### DATA SUPPLIED
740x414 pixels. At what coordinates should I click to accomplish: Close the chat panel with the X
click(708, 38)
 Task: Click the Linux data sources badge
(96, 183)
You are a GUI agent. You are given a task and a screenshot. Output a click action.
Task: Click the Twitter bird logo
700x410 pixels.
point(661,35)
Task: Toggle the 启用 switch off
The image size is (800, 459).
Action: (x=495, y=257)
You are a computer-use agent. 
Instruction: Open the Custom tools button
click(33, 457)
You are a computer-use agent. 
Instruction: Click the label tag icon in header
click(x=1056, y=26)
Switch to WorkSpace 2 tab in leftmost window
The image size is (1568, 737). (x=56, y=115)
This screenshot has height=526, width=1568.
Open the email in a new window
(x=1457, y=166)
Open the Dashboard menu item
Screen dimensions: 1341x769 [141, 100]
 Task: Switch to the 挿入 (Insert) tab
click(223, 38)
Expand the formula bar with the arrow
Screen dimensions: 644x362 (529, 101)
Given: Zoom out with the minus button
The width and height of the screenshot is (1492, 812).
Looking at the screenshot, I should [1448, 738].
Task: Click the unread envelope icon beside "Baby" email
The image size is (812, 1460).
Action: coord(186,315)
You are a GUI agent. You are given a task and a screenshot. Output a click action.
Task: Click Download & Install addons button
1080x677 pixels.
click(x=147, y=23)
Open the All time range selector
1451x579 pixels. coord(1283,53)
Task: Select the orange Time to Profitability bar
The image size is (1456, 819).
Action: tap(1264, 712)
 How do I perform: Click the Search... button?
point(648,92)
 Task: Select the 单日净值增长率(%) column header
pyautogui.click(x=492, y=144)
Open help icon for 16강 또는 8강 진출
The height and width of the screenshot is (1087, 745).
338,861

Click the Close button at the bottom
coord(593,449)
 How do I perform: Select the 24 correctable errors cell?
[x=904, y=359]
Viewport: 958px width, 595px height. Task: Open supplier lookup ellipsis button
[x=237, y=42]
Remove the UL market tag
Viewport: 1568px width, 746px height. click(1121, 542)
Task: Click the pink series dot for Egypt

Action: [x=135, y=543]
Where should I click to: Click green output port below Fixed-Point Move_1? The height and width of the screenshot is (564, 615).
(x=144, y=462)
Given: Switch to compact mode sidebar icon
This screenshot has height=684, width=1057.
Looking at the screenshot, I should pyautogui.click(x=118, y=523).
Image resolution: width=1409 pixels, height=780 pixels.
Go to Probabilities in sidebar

### TASK STATEMENT
Substitute "control" for every "button" in the listing above and give all of it again, keeping everything else the same.

### RESULT OF THIS EXERCISE
740x414 pixels. At what coordinates should I click to accomplish: Close the chat panel with the X
click(708, 38)
 Task: Click the Linux data sources badge
(96, 183)
You are a GUI agent. You are given a task and a screenshot. Output a click action.
Task: Click the Twitter bird logo
700x410 pixels.
point(661,35)
Task: Toggle the 启用 switch off
The image size is (800, 459).
Action: (x=495, y=257)
You are a computer-use agent. 
Instruction: Open the Custom tools control
click(33, 457)
You are a computer-use agent. 
Instruction: Click the label tag icon in header
click(x=1056, y=26)
Switch to WorkSpace 2 tab in leftmost window
The image size is (1568, 737). (x=56, y=115)
This screenshot has height=526, width=1568.
Open the email in a new window
(x=1457, y=166)
Open the Dashboard menu item
Screen dimensions: 1341x769 [141, 100]
 Task: Switch to the 挿入 (Insert) tab
click(223, 38)
Expand the formula bar with the arrow
Screen dimensions: 644x362 (529, 101)
Given: Zoom out with the minus control
The width and height of the screenshot is (1492, 812).
Looking at the screenshot, I should [1448, 738].
Task: Click the unread envelope icon beside "Baby" email
The image size is (812, 1460).
Action: coord(186,315)
You are a GUI agent. You are given a task and a screenshot. Output a click action.
Task: Click Download & Install addons control
1080x677 pixels.
click(x=147, y=23)
Open the All time range selector
1451x579 pixels. coord(1283,53)
Task: Select the orange Time to Profitability bar
The image size is (1456, 819).
Action: tap(1264, 712)
 How do I perform: Click the Search... control?
point(648,92)
 Task: Select the 单日净值增长率(%) column header
pyautogui.click(x=492, y=144)
Open help icon for 16강 또는 8강 진출
The height and width of the screenshot is (1087, 745).
338,861

Click the Close control at the bottom
coord(593,449)
 How do I perform: Select the 24 correctable errors cell?
[x=904, y=359]
Viewport: 958px width, 595px height. Task: Open supplier lookup ellipsis control
[x=237, y=42]
Remove the UL market tag
Viewport: 1568px width, 746px height. click(1121, 542)
Task: Click the pink series dot for Egypt

Action: [x=135, y=543]
Where should I click to: Click green output port below Fixed-Point Move_1? The height and width of the screenshot is (564, 615).
(x=144, y=462)
Given: Switch to compact mode sidebar icon
This screenshot has height=684, width=1057.
Looking at the screenshot, I should pyautogui.click(x=118, y=523).
Image resolution: width=1409 pixels, height=780 pixels.
Go to Probabilities in sidebar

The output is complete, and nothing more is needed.